Because you wanted a new one anyway, right?Sick of your bike? Sick enough to gift-wrap it for the local felons? Imagine the money they'll make. According to our friends at the Chula Vista, California, Police Department, an ambitious thief can pull down six figures per year nicking bikes just like yours. On second thought, save the gift wrap: Here's how to earn a spot on your local grand larcenist's Christmas-card list.
A crook can have your bike in 20 seconds, and they're not shy either. This GSX-R was part of a San Diego County sting operation called Operation Kneedown. The cops are watching.
1. Never hide your bike under a cover or park it in a locked garage. Always leave it outside in your carport. Street parking is even better. Somewhere near a college campus or military base would be perfect.
2. Find a secluded parking spot at work where nobody can see your bike. Bonus points for dark corners. Don't waste your co-workers' time by telling them you're the only one authorized to touch it.
3. Forget the disc lock-you'll be back in five minutes. Leave the front wheel aimed straight so passing thieves will know the steering is unlocked.
4. Use a cheap lock and bulk hardware-store chain or cable. All that pricey, hard-core, bike-security hardware is overkill, and crooks can't tell the difference anyway. No need to lock both wheels and the frame to an immovable object. And leave the lock out in the open, with enough slack in the chain for a sledgehammer and chisel.
5. Listen to the paste-eaters who say alarms, Lojack and GPS tracking systems are a waste of money. So what if it could help the cops find your bike if it's stolen?
6. Keep listening when they say blinged-out bikes are no more theft-prone than stockers. Why engrave your driver's license number on big-ticket items? That just makes it easier to prove they're yours. It'll be fun to buy your titanium exhaust system back on eBay!
7. Ignore that big, black Ford F-250 that keeps following you home from work. Why bother picking up the pace to shake that suspicious shadow-they're just admiring your bike, right? Sure, and by this time tomorrow they'll have sold it.
8. Blow off the stats that put late-model sportbikes such as your '08 Honda CBR600RR atop bike thieves' 3:00 a.m. shopping list. Hoodlums love Harleys.

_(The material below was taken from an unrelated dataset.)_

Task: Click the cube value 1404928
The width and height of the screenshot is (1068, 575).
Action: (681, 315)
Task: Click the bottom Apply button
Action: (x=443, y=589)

9. Be sure to list your home address on the work order every time you get your bike serviced. That scary-looking kid at the shop might like to stop by to see it when you're on vacation-with a pair of 42-inch bolt cutters.
10. Always offer potential buyers a test ride on any bike you're selling. Throw in a full tank of gas and directions to the freeway. You're buying? No need to double-check that pink slip or copy the seller's driver's license. People are trustworthy.
Good advice? Not for those of us who'd rather hang onto the bike out there in that nice, safe, dead-bolted garage. Wherever you live, talk to the cops. Think. Ask questions. Keep your eyes open. And if something looks suspicious, assume it is until proven otherwise. Bike thieves are out to get yours-and they're on duty 24/7. Are you?